I believed him, too.
Charlie reminisced often about his time in San Quentin State Prison. He spent several years there, first on death row for the 7 murders in the Tate and La Bianca attacks, and then in a unit segregated from the general population when the death penalty was rescinded in California in 1972. To me, he never criticized the institution any more than any other prison in which he had served. He recounted numerous stories about events in that facility that stands in the shadow of the Golden Gate Bridge. Each story was as fascinating as the story teller.
Located in Marin County, just outside San Rafael in Northern California, San Quentin State Prison opened in 1852, making it the oldest penal institution in the state. The first prison at that location comprised a wooden ship moored in the San Francisco Bay in 1851. It was prepared to house thirty inmates. The boat prison was later replaced with a structure constructed just yards from where the boat was moored. Until 1932, the facility held women as well as men. It boasts of being the site of the first Alcoholics Anonymous meeting in 1941.
Today, it’s the sole location of California’s death row, housing all of the state’s prisoners who have been sentenced to die. Since 1996, executions have been carried out by lethal injection. Still, San Quentin retains its gas chamber. The property is so large (432 acres), and houses so many inmates (over 5,000, nearly twice its capacity) that it possesses its own postal code. Few other penal institutions in the United States have so many inmates.
Famous residents at San Quentin include Richard Ramirez, the night stalker; Scott Peterson who killed his wife and unborn son, placing them in the San Francisco Bay; and David Carpenter, the trailside killer. Nevertheless, the biggest celebrity to ever be housed in San Quentin would have to be my friend, Charles Manson.
One afternoon, while I was in my cell minding my own business, reading some books sent to me by a publishing house in San Francisco, I heard a rap on the wall. It was Charlie. “Boxcar!”

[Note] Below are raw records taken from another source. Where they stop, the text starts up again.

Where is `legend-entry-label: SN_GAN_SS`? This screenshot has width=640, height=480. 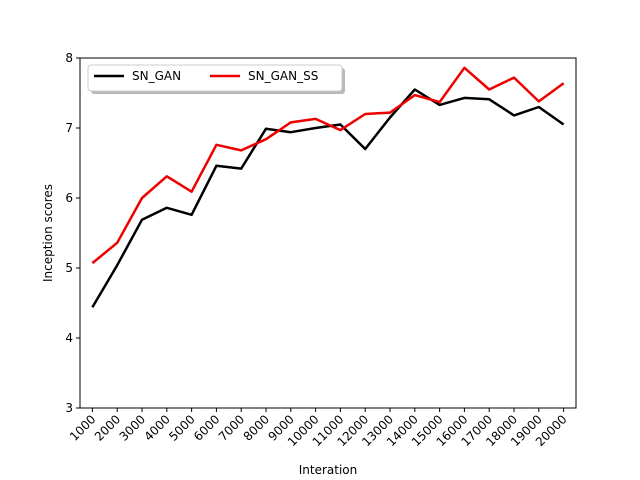
legend-entry-label: SN_GAN_SS is located at coordinates (283, 76).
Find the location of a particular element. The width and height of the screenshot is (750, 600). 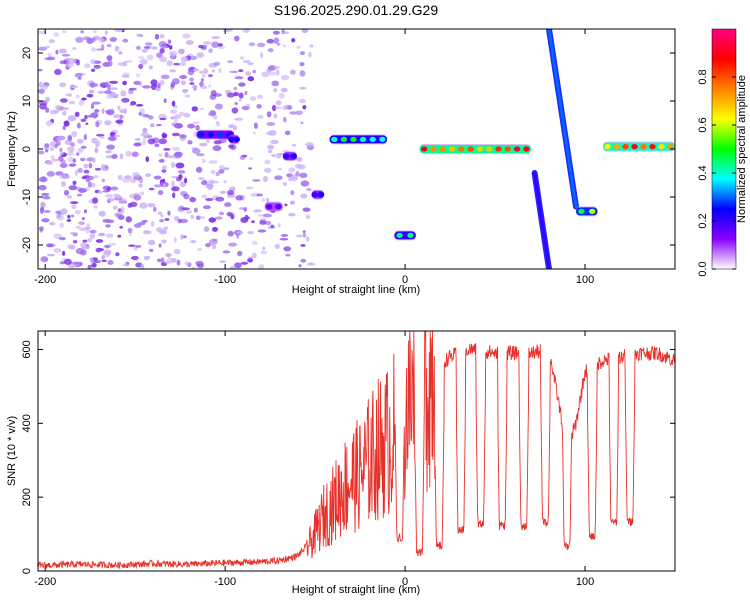

y-tick-label: -20 is located at coordinates (27, 245).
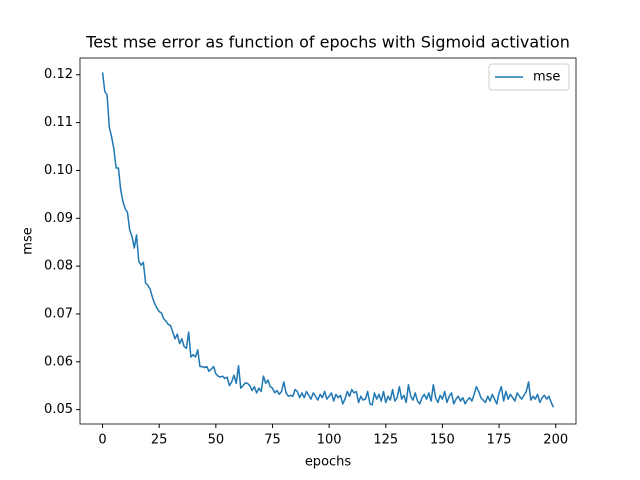  What do you see at coordinates (58, 122) in the screenshot?
I see `y-tick-label: 0.11` at bounding box center [58, 122].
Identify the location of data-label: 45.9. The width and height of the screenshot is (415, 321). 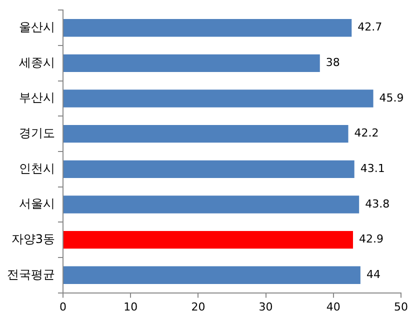
(392, 98).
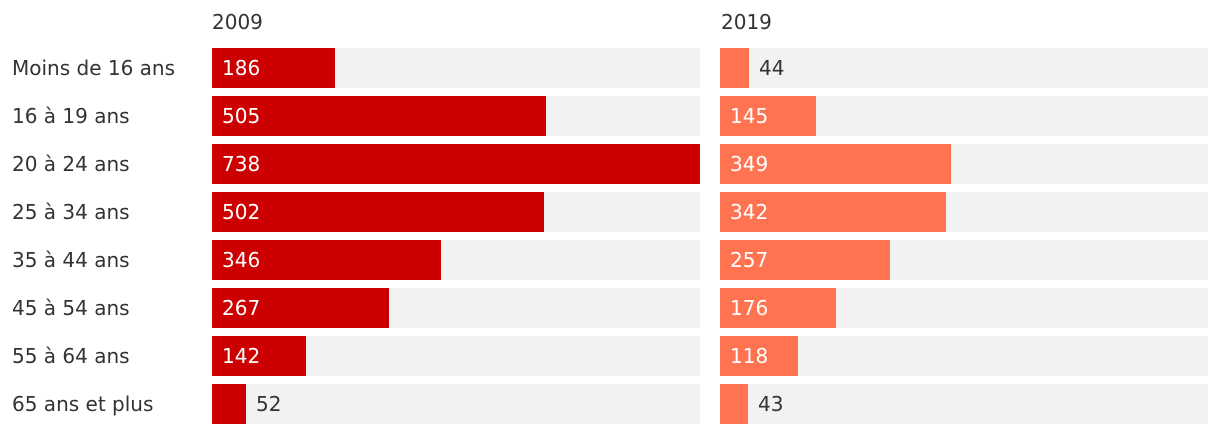 This screenshot has height=434, width=1220. I want to click on data-label: 342, so click(750, 212).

“Yeah, what’s up, Charlie?” I queried.
“Back when I was in San Quentin,” he said launching into a story, “some guys tried to punk me.”
“Is that right, Charlie?” I was interested in what he was about to say.
“Yeah,” he continued. “They said I snitched on some of my people, and told me not to come out of my cell or they’d kill me.”
“Is that right, Charlie?” I repeated.
“Yeah, so I came out of my cell the first chance I could, and two big white guys are standing over me.” His voice betrayed no fear. “They began yelling at me, ‘we told you to not come out of your cell, you rat.’”
As Charlie spoke, he seemed to be reliving the experience. He told me how he responded to the threat: “I’m a man. Who are you to tell me not to come out of my cell? Are you a guard?”
Apparently, two other San Quentin inmates, also large men, who were friendly to Charlie, had heard the commotion. Charlie told me that they interrupted the two men who had confronted him. Charlie’s friends demanded proof that Charlie had snitched.
“I never snitched on them. I ain’t never finked on nobody about nothing,” Charlie recounted what he had said to his attackers. Because the men could not get their stories straight to the satisfaction of Charlie’s friends, the men who accused Charlie ended up wandering away like dogs with their tales between their legs. Manson impressed upon me how close he had come to being killed in that altercation.